The spokesman, however, said that the Islamic fundamentalist faction wants to have “good relations with the United States and with the world”. “We welcome good diplomatic relations with everyone.”

The last American plane took off at 23:59 (16:29 GMT), after an operation to evacuate 122,000 people since August 14, the eve of the Taliban’s takeover of the capital.

Initiated 19 years, 10 months and 24 days ago, the action consisted of the longest US military engagement.

It ended with a chaotic retreat marked by fiascos: from the images of an Afghan falling from the sky after grabbing a C-17 freighter taking off to the attack that took place last Thursday (26), which, with nearly 200 dead, was the most lethal in the capital throughout the war.

On the final flight, the last to board were General Chris Donahue, commander of the country’s military forces on Afghan soil, and Ambassador Ross Wilson. Still, General Kenneth McKenzie, head of Central Command, said, “We don’t take out all the ones we’d like.”

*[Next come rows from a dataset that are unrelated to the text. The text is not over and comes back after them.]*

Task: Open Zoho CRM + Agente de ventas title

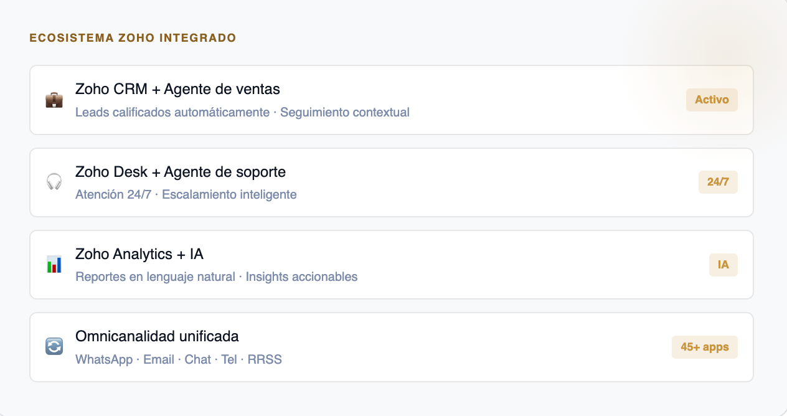Action: [x=177, y=89]

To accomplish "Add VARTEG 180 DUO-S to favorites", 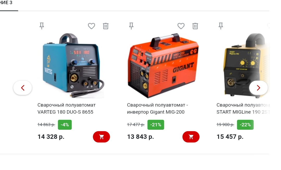I will [91, 26].
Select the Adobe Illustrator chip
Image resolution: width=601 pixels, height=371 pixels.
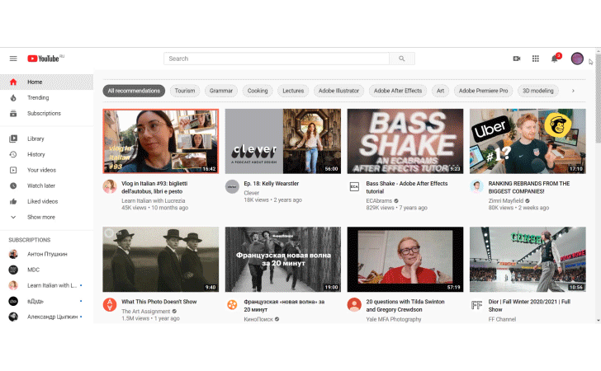(337, 91)
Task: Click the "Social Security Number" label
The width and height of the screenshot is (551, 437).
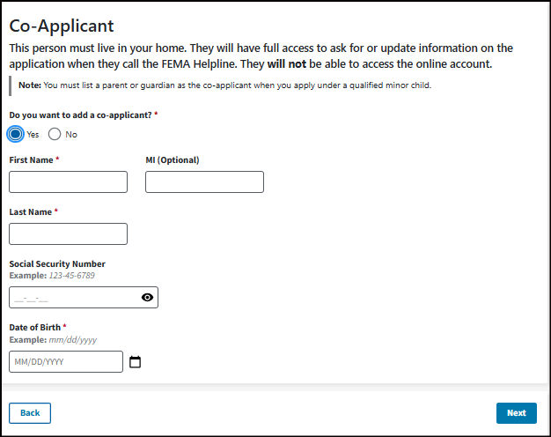Action: pyautogui.click(x=57, y=263)
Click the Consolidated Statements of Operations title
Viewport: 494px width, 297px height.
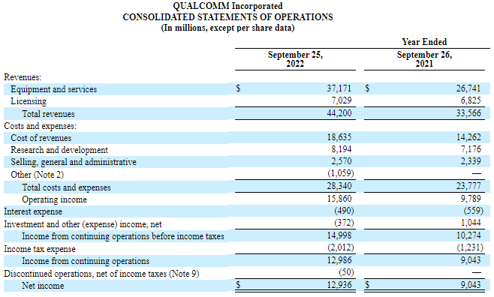[227, 17]
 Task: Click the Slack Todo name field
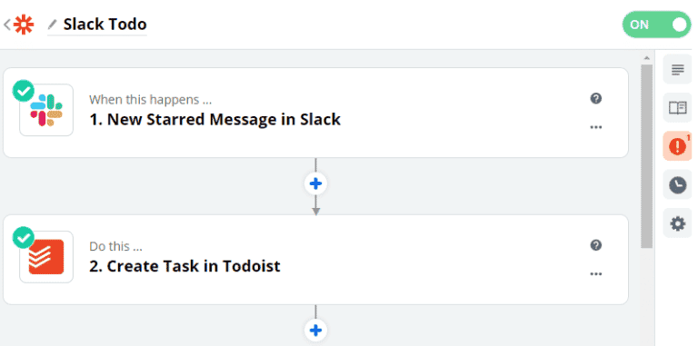[105, 25]
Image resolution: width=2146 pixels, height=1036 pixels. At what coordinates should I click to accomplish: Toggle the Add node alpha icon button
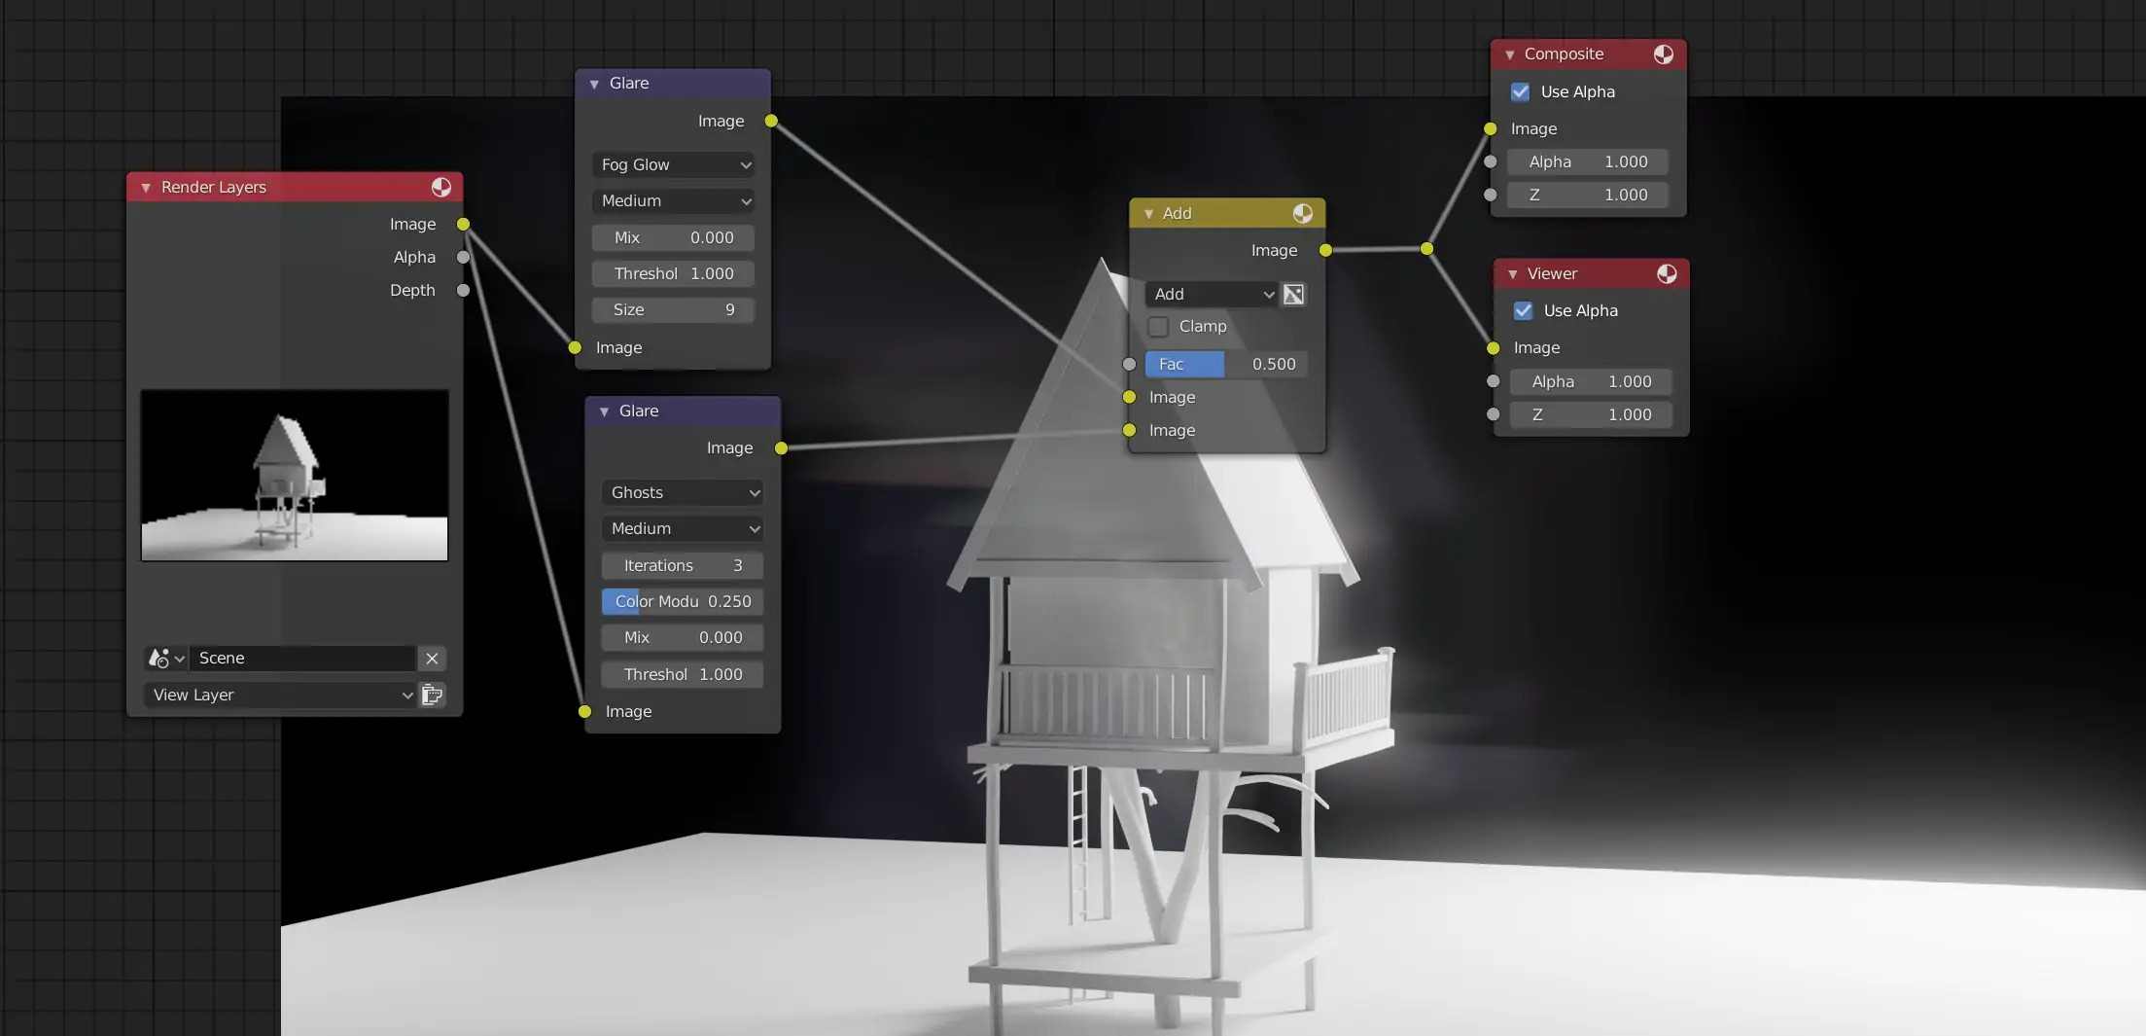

About 6,000 Americans were rescued from the country, and about 200 of those who still wanted to leave ended up being left behind. The Taliban, campaigning to appear moderate, said anyone who wants to leave when commercial flights take place will not be stopped.

Over the two decades, according to a study by Brown University (USA), about 160,000 people died (of which 2,298 American soldiers, 3,814 mercenaries, 1,145 allies; the rest, Afghans). The cost was $2.26 trillion, a number that the Pentagon puts at around $1 trillion.

Combat actions peaked from 2010 to 2012, when around 100,000 soldiers operated in the country. In 2014, they were closed and only a residual force remained in Afghanistan, transferring bases and missions to the local army.

These forces failed to contain the Taliban, which, after spreading across the country and carrying out terrorist attacks, gradually gained ground in the Afghan interior.

Last year, President Donald Trump kept his promise to disengage the United States from what he called futile wars and signed a peace deal with the Taliban, believing in the assumption that the group would negotiate its way into a coalition government.

Biden was elected in November and, after taking office in January of this year, announced in April that he would stick to the agreement — but he would leave by September 11, not in May, as agreed. The Taliban used this as an excuse to tear up their part of the deal.

He started a campaign through the Afghan interior and co-opted tribal leaders. The result was an overwhelming military campaign against major urban centers, which in two weeks saw the entire country capitulate and Kabul occupied without resistance, with President Ashraf Ghani fleeing to Abu Dhabi.